Under Tile Type, you can specify the type of tiling pattern. The default is grid, which can produce some very elaborate results. Applying a slight gradient on the diagonal lines, you can add some dimension to your patterns. The next option is Brick by Row, which would be very difficult to make on your own, and would take a lot of careful planning and a lot of valuable time to get everything to line up.

There is also Brick by Column:

Hex by Column:

And, Hex by Row:

There are two menus that make a huge difference in the outcome of your patterns. The first one is the brick offset. This determines how each row or column is staggered when using the brick options. ½ offsets each row equally, so if you are looking for a symmetrical pattern, this is the right choice. All of the others offset the previous and next rows by a fraction, making a less symmetrical pattern.

The other option is the Overlap Option, which allows you to determine the stacking order for the parts that make up your pattern. This can drastically change the look of your pattern with a single click. See the example below:

You can also quickly name and save your patterns to use later. The pattern options panel is an amazing tool that will make the tedious task of creating seamless and complicated patterns lightning fast.

Live Trace

Live trace has been renamed Image Trace, and it has been strengthened and optimized over previous versions. There were many times in the past where I have used Live Trace, and the action created way too many anchor points within its tracing, making each vector more complicated. With the Image Trace revamp, your vector tracings should be much more simplified. Also, the smoothness of your high fidelity (photo quality) traces should be much better.


High Fidelity Photo

As you can tell from the examples above, it is hard to tell the difference from the original photo and the vector tracing of it. It also has its own panel that allows you to tweak your changes and toggle between presets.

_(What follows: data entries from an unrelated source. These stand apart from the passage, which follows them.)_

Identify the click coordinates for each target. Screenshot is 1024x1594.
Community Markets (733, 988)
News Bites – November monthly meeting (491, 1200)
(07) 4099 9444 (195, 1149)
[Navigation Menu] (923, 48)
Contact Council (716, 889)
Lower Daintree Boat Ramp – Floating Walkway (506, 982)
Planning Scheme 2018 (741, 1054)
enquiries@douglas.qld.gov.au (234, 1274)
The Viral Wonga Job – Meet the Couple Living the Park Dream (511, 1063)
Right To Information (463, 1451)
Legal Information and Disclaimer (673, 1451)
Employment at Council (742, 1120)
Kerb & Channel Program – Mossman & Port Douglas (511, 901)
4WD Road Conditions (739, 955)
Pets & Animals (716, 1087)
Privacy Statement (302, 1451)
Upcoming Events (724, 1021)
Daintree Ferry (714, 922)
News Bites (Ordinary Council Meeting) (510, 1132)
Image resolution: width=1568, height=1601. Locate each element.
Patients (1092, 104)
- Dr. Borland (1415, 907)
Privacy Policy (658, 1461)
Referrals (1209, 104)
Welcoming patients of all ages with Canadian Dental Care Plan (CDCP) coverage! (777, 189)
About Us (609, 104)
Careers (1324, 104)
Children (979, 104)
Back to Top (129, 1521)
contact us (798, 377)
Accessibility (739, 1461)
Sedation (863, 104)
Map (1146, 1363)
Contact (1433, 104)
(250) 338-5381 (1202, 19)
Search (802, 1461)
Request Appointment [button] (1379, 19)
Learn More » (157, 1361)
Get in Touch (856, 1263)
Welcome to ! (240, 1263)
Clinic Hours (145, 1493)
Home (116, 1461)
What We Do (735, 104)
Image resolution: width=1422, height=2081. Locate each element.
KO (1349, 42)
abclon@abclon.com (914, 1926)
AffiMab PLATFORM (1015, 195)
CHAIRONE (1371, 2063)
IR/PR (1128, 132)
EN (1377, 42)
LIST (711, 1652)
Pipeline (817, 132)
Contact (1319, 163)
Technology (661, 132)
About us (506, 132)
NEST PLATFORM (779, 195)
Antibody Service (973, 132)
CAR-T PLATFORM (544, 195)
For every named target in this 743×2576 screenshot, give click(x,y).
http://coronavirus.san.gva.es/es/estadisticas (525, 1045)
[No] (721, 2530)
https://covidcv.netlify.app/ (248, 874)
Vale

One small feature that has been in Photoshop for a long time involves the ability to cycle through your typefaces with the arrow keys. Thankfully, they have added this feature in Illustrator CS6. To cycle through your typefaces, highlight any text in your document, then highlight the typeface name in either the options bar at the top or within the Character Panel itself. Then, use the up and down arrow keys to cycle through your typefaces. This is a great feature, because you can quickly find just the perfect typeface for your project. Sometimes you just want to try out different ideas, and now you can do this quickly and easily in Illustrator CS6.


With all of the newly-added features in Illustrator CS6, you will be able to create your work more quickly and more easily than ever before. Many new features that veteran users have been wishing for have been granted. Illustrator has been overhauled from the ground up, and it is built to be faster, more intuitive, and streamlined.

Have you had a chance to explore Illustrator CS6? What do you think of the new features?